RepMLP, a multi-layer-perceptron-style neural network building block for image recognition, which is composed of a series of fully-connected (FC) layers. Compared to convolutional layers, FC layers are more efficient, better at modeling the long-range dependencies and positional patterns, but worse at capturing the local structures, hence usually less favored for image recognition. Construct convolutional layers inside a RepMLP during training and merge them into the FC for inference.
pip3 install timm yacs
Sign up and login in ImageNet official website, then choose 'Download' to download the whole ImageNet dataset. Specify /path/to/imagenet
to your ImageNet path in later training process.

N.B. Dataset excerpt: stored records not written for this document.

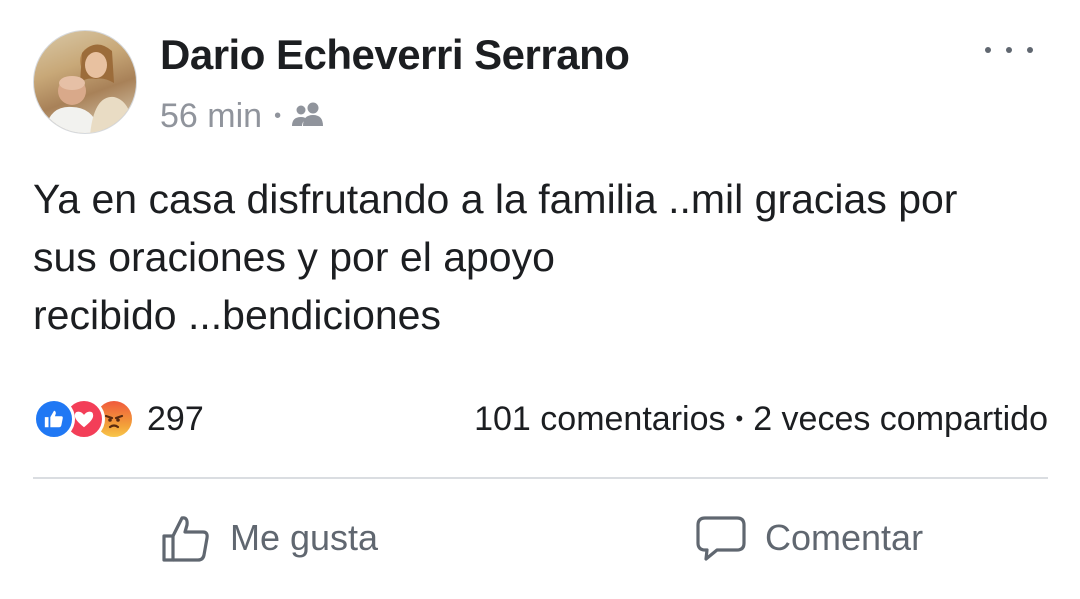 This screenshot has height=599, width=1080. What do you see at coordinates (395, 55) in the screenshot?
I see `author-name: Dario Echeverri Serrano` at bounding box center [395, 55].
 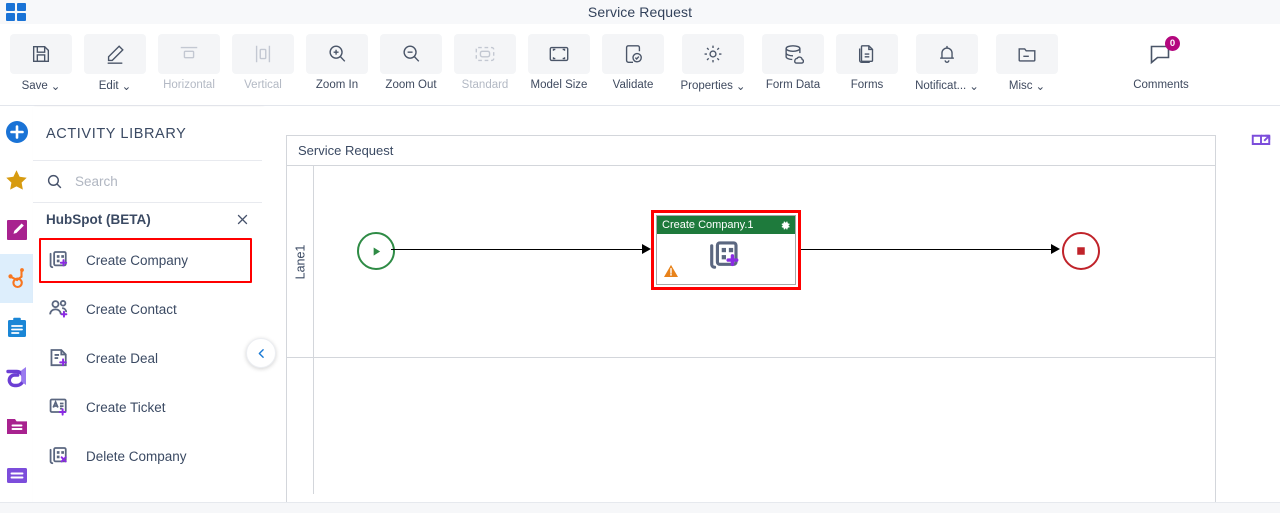 I want to click on panel-collapse-button, so click(x=261, y=353).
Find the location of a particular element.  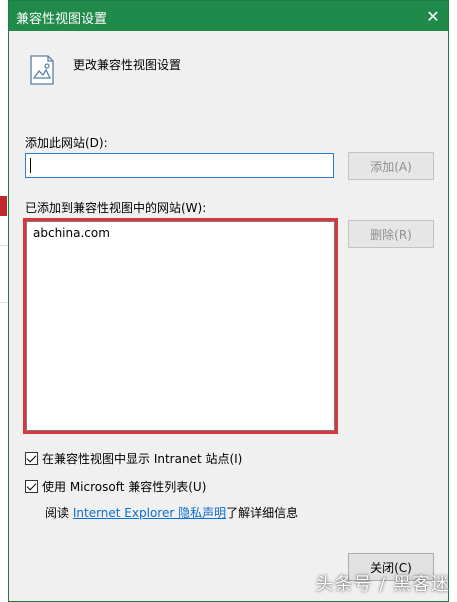

intranet-checkbox-label: 在兼容性视图中显示 Intranet 站点(I) is located at coordinates (142, 459).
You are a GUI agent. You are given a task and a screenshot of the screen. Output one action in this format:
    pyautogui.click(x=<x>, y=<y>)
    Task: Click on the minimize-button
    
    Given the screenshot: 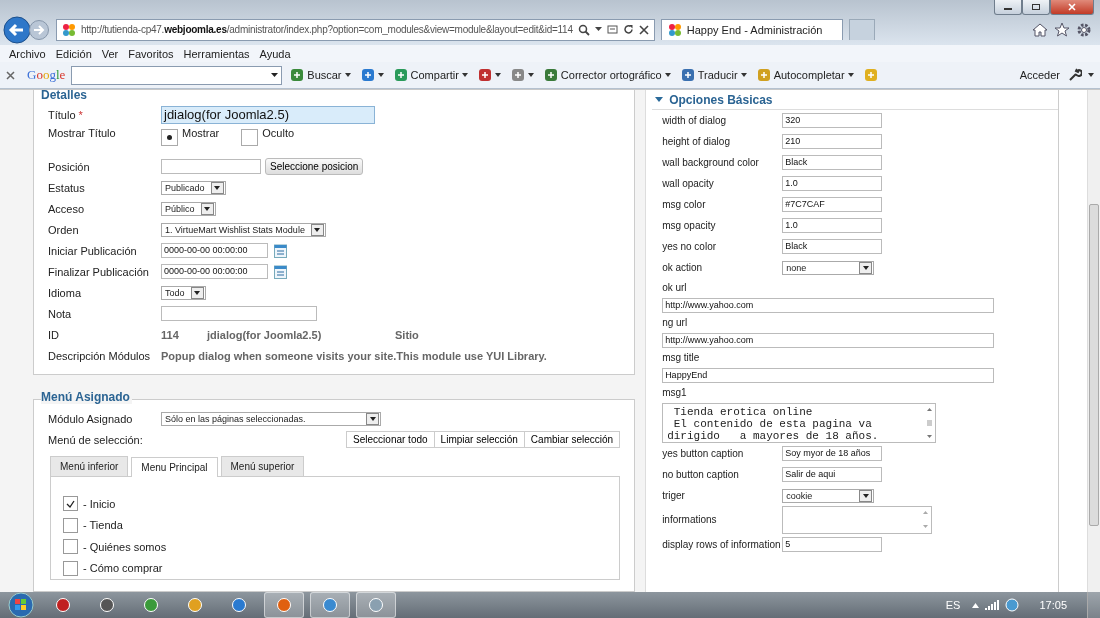 What is the action you would take?
    pyautogui.click(x=1008, y=8)
    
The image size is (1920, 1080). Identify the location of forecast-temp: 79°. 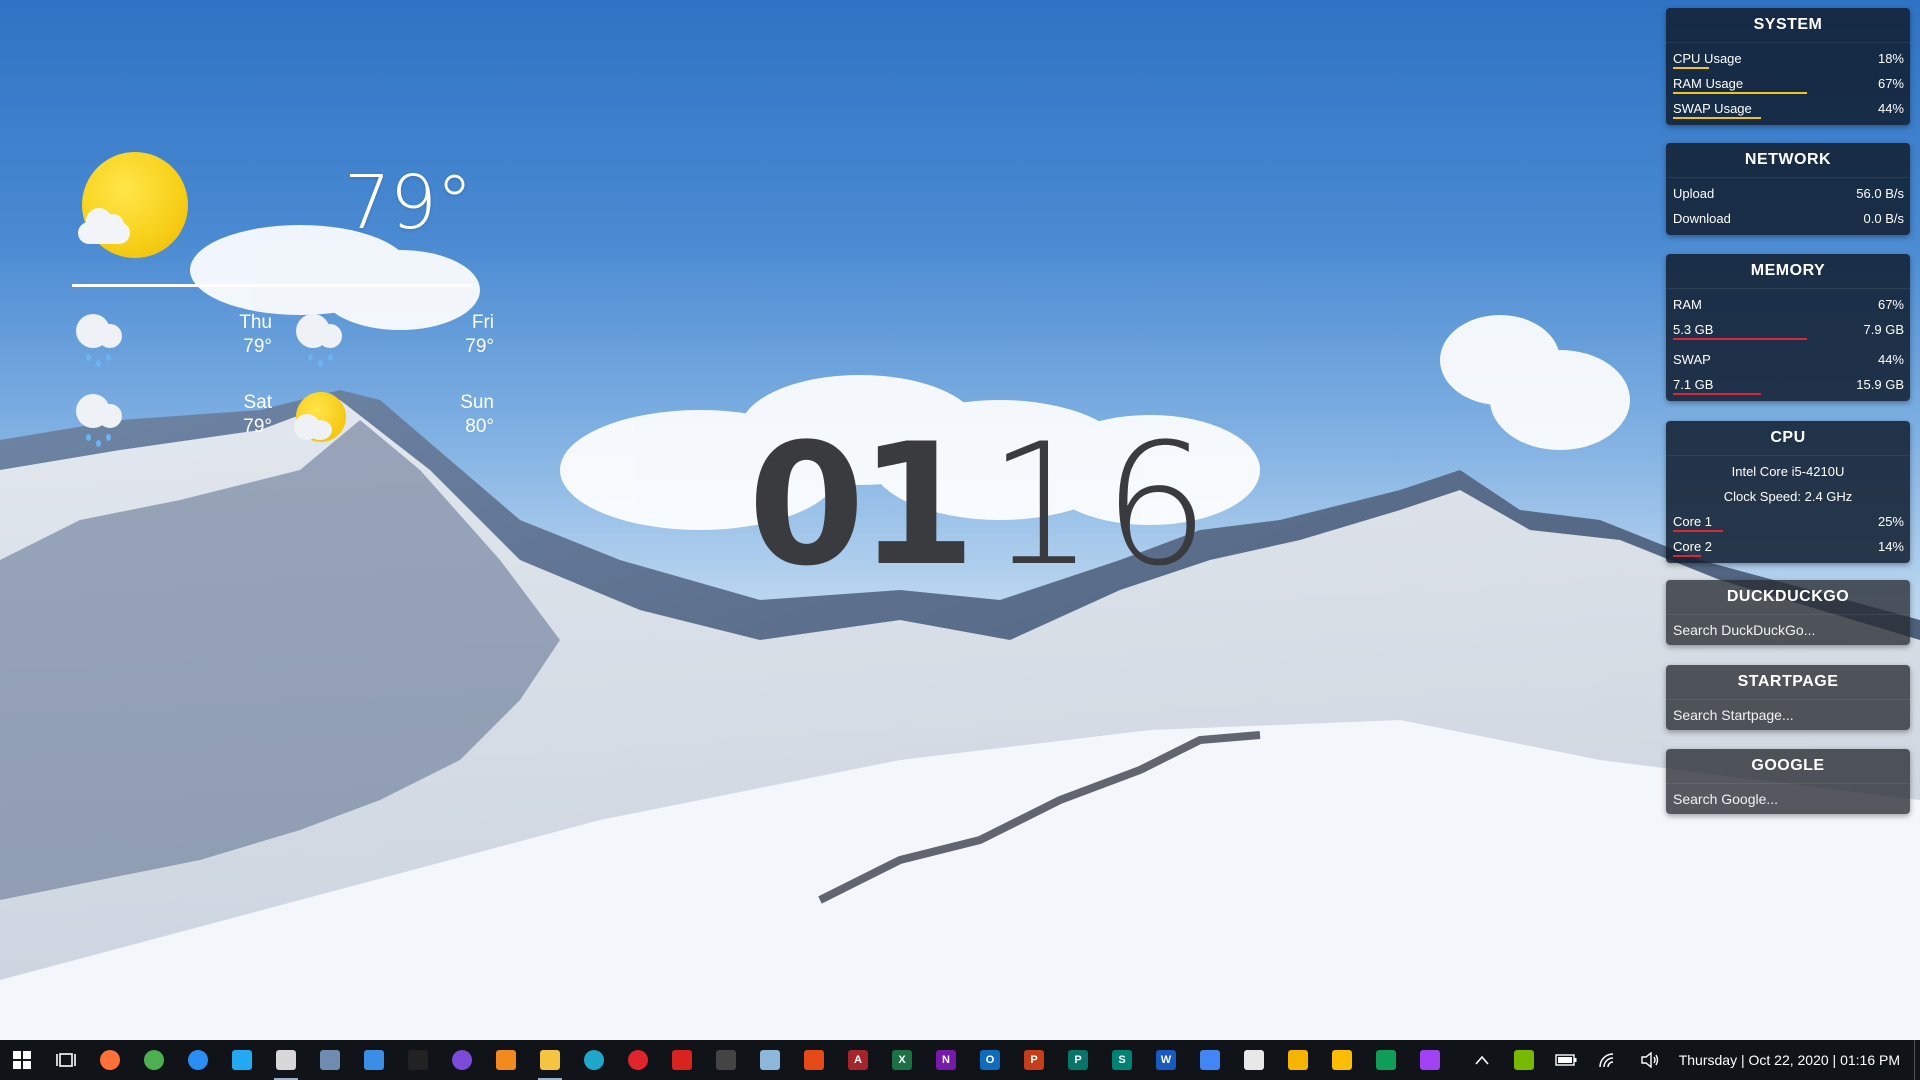
(258, 426).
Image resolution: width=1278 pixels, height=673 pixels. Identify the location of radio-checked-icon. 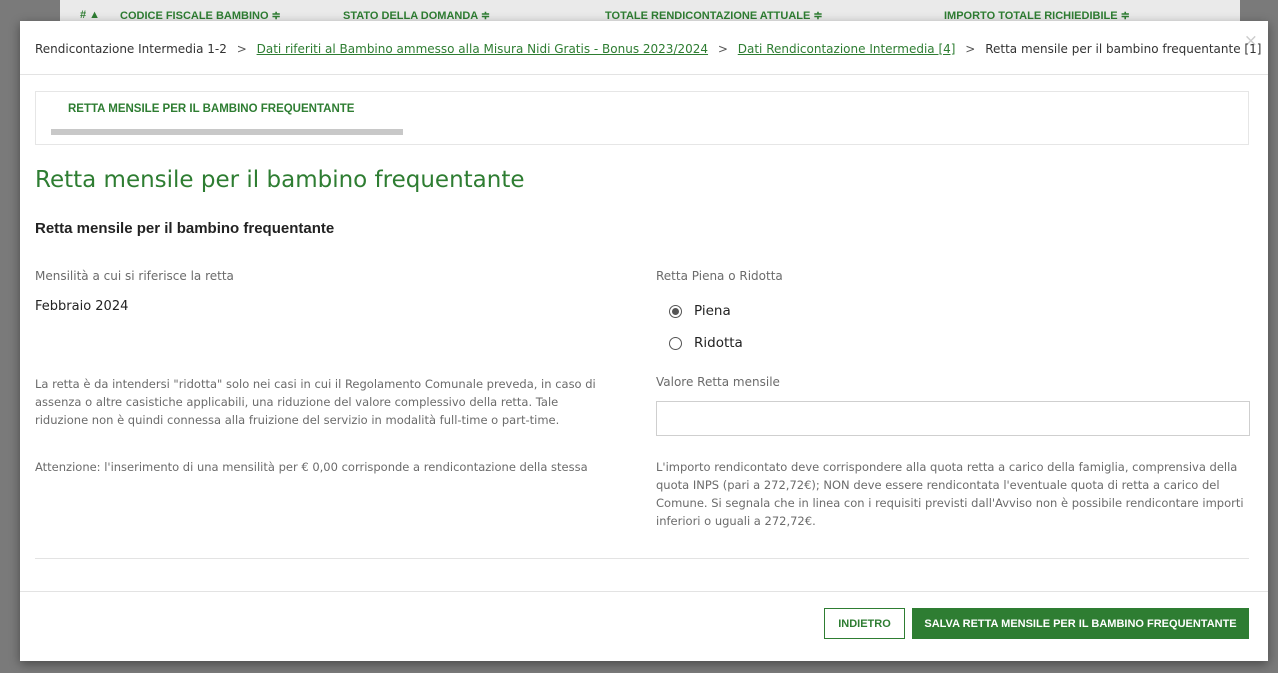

The ImageNet dataset path structure should look like:
imagenet
├── train
│ └── n01440764
│ ├── n01440764_10026.JPEG
│ └── ...
├── train_list.txt
├── val
│ └── n01440764
│ ├── ILSVRC2012_val_00000293.JPEG
│ └── ...
└── val_list.txt
python3 -m torch.distributed.launch --nproc_per_node 8 --master_port 12349 main_repmlp.py --arch RepMLPNet-B256 --batch-size 32 --tag my_experiment --opts TRAIN.EPOCHS 100 TRAIN.BASE_LR 0.001 TRAIN.WEIGHT_DECAY 0.1 TRAIN.OPTIMIZER.NAME adamw TRAIN.OPTIMIZER.MOMENTUM 0.9 TRAIN.WARMUP_LR 5e-7 TRAIN.MIN_LR 0.0 TRAIN.WARMUP_EPOCHS 10 AUG.PRESET raug15 AUG.MIXUP 0.4 AUG.CUTMIX 1.0 DATA.IMG_SIZE 256 --data-path [/path/to/imagenet]
GPUs | FPS | ACC |
---|---|---|
BI-V100 x8 | 319 | epoch 40: 64.866% |